RESENHA
Rodrigues,
Cristina. Frans Krajcberg: o intérprete da natureza
Rio de
janeiro: ed. Maanaim. 2002, 92p.
É possível que o notável artista da
natureza, Frans Krajcberg, só agora tenha percebido com clareza o caráter
fenomenológico impresso no seu labor artístico em defesa disso que configura a
expressão originária do mundo: a natureza.

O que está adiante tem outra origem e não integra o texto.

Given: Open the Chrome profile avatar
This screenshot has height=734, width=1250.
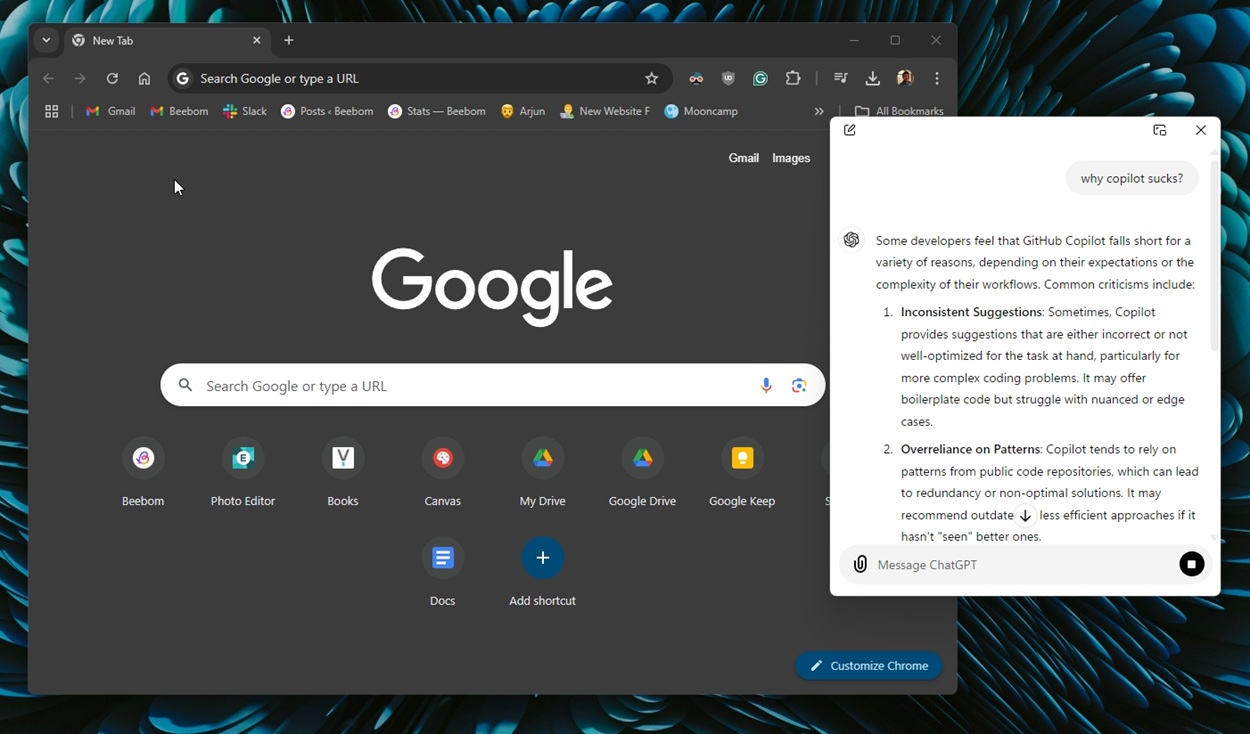Looking at the screenshot, I should click(x=904, y=78).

A autora consegue mostrar esse
itinerário krajcberguiano, desde a perplexidade do artista frente à acelerada
destruição da natureza pela via das “queimadas” das nossas matas, até ao
mostrar-se da sua revolta, com os instrumentos espirituais e técnicos da
produção artística, reverenciada e admirada entre nós e em várias partes do
mundo civilizado.
De maneira clara e compreensível até
mesmo por leitores sem qualquer iniciação nos meandros da filosofia da arte, a
Autora mostra, ao longo do texto, os sentidos perceptíveis na expressão de
Mirian de Carvalho, crítica de arte e respeitável Professora de Estética da
UFRJ/IFCS:
“E se
a fenomenologia de Husserl nasceu de uma crise da ciência, podemos dizer que a
arte de Krajcberg nasceu de uma crise do homem numa sociedade auto-destrutiva,
mas essa mesma arte irrompeu numa tomada de consciência do artista em crise,
traduzindo-se plasticamente para superar a presença da morte antecipada na
destruição da natureza”.
A essa belíssima intuição
interpretativa acrescentaríamos que o itinerário fenomenológico, tomando como
ponto de partida a constatação de uma crise nas ciências, acabou por desaguar
na percepção da crise da humanidade européia, tão bem descrita e pensada
por Husserl, nos últimos anos de sua atividade meditativa. E o que se percebe
nesta obra de Cristina Rodrigues é uma bem sucedida tentativa de análise fenomenológica
da arte de Krajcberg, mostrando um modo de ver a natureza inteiramente
comprometida com o seu manifestar-se nas variâncias da sua própria
destruição levada a efeito pelo homem – não somente o homem brasileiro.
Objeto de arte é a natureza, não a
partir dos modos de representação exercidos pela subjetividade humana, mas
desde a sua manifestação originária. Não existe diálogo humano válido fora do
diálogo com a natureza. Toda a intersubjetividade compreensiva, enquanto
possibilidade originária da própria sobrevivência da humanidade, se desenvolve
a partir desse vivido enquanto naturalidade posta à consciência
intencional. E é no turbilhão das incompreensões humanas que se inscreve a
intencionalidade perceptiva operante sobre a natureza, na sua infinita tarefa
de descoberta de sentidos e significados.
A arte de Frans Krajcberg é essa visada
amorosa da natureza, no seu lento, mas irreversível perecimento. Irreversível
enquanto perdurar o instinto de auto-destrutividade que permeia o espírito do
capitalismo reduzido hoje à “competitividade” (espero que as próximas gerações
registrem essa palavra no sentido pejorativo que ela adquirirá nas décadas que
advirão).
Frans Krajcberg: o intérprete da
natureza é escrito que deve ser lido por tantos quantos amam a
natureza, a arte e a filosofia, reduto último dos descontentes.